On Wed, Apr 27, 2011 at 01:02:43PM +0200, Arnd Bergmann wrote:
On Wednesday 27 April 2011, Russell King - ARM Linux wrote:
On Wed, Apr 27, 2011 at 10:56:49AM +0200, Arnd Bergmann wrote:
We probably still need to handle both the coherent and noncoherent case in each dma_map_ops implementation, at least for those combinations where they matter (definitely the linear mapping). However, I think that using dma_mapping_common.h would let us use an architecture-independent dma_map_ops for the generic iommu code that Marek wants to introduce now.
The 'do we have an iommu or not' question and the 'do we need to do cache coherency' question are two independent questions which are unrelated to each other. There are four unique but equally valid combinations.
Pushing the cache coherency question down into the iommu stuff will mean that we'll constantly be fighting against the 'but this iommu works on x86' shite that we've fought with over block device crap for years. I have no desire to go there.
Ok, I see. I believe we could avoid having to fight with the people that only care about coherent architectures if we just have two separate implementations of dma_map_ops in the iommu code, one for coherent and one for noncoherent DMA. Any architecture that only needs one of them would then only enable the Kconfig options for that implementation and not care about the other one.
But then we have to invent yet another whole new API to deal with the cache coherency issues - which makes for more documentation, and eventually more abuse because it won't quite do what architectures want it to do, etc.
Yes, that sounds definitely possible. I guess it could be as simple as having a flag somewhere in struct device if we want to make it architecture independent.
I was referring to a flag in the dma_ops to say whether the DMA ops implementation requires DMA cache coherency. In the case of swiotlb, performing full DMA cache coherency is a pure waste of CPU cycles - and probably makes DMA much more expensive than merely switching back to using PIO.
I'm really not interested in producing "generic" interfaces which end up throwing the baby out with the bath water when we already have a better implementation in place - even if the hardware sucks. That's not forward progress as far as I'm concerned.
As for making the default being to do cache handling, I'm not completely sure how that would work on architectures where most devices are coherent. If I understood the DRM people correctly, some x86 machine have noncoherent DMA in their GPUs while everything else is coherent.

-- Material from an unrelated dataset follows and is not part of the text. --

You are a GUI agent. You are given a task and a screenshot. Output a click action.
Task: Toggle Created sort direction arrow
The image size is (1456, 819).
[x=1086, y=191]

Well, it sounds like struct device needs a flag to indicate whether it is coherent or not - but exactly how this gets set seems to be architecture dependent. I don't see bus or driver code being able to make the necessary decisions - eg, tulip driver on x86 would be coherent, but tulip driver on ARM would be non-coherent.
Nevertheless, doing it on a per-device basis is definitely the right answer.